New Collaborative Research Project to Study Particulate Organic Nitrogen
Collaborative Research: Nitrogren Partitioning and Evolution of Particulate Organic Nitrogen in Peat Fire Emissions.
NSF Atmospheric Chemistry Program, 2015-2017
Overview: This project aims to provide an insight into the partitioning and evolution of nitrogen (N) containing compounds emitted from combustion of peat soils (also referred to as organic soils). The two main objectives are: 1) to evaluate the partitioning of peat soil N into gasand particle-phase components as a function of peat fuel type and combustion efficiency, with a particular focus on quantifying the particulate organic nitrogen (PON) fraction; and 2) to assess how the oxidation (aging) of smoke by hydroxyl (OH) radicals alters the abundance and chemical properties of the PON. It is hypothesized that PON accounts for a significant fraction of peat fuel N due to smoldering-dominated combustion and that this fraction increases further with smoke aging in the atmosphere. Peat soils representative of tropical, sub-tropical, boreal/temperate biomes will be collected, conditioned, and burned in a laboratory combustion chamber at the Desert Research Institute, Reno, NV. Aging of the peat fire smoke will be achieved using a potential aerosol mass (PAM) flow reactor. A comprehensive suite of online and offline measurements will be performed to quantify speciated N emissions, their partitioning, and changes to PON fraction and its molecular composition as a function of aging. The proposed work will contribute to a thorough understanding of the importance of peat fires to atmospheric chemistry, global N cycle, and terrestrial ecosystems.

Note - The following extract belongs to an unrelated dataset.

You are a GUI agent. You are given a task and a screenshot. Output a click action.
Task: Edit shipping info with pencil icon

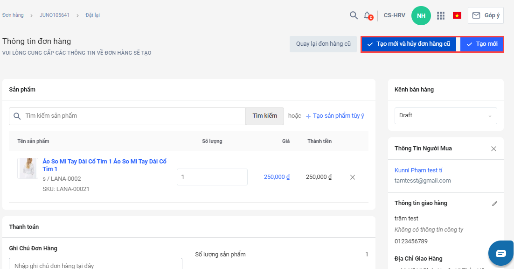(x=494, y=204)
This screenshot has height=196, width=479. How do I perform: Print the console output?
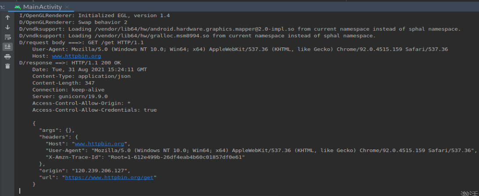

Intellectual Merit: Nitrogen plays an important role in atmospheric chemistry, climate, and terrestrial ecosystems. Major sources of N to the atmosphere are fossil fuel combustion and soil microbial processes. While biomass burning is considered as an important source of carbon (mainly in the form of carbon dioxide and carbon monoxide) and particulate matter to the atmosphere, its role in the global N cycling is relatively uncertain, partly due to an unknown and variable partitioning between gas- and particle-phase N compounds. N emissions from fires in peat soils, a major reservoir of terrestrial C and N mass, are studied very little. Preliminary estimation suggests that N emissions from fires in peatlands can potentially rival fossil fuel combustion. Moreover, a significant fraction of N released during peat fires is expected to be in the reduced form, potentially affecting ozone and secondary organic aerosol formation in smoke plumes. Thus, an accurate assessment of the global N cycling requires a detailed understanding of the various N-containing compounds emitted during peat fires and the factors affecting their partitioning and evolution.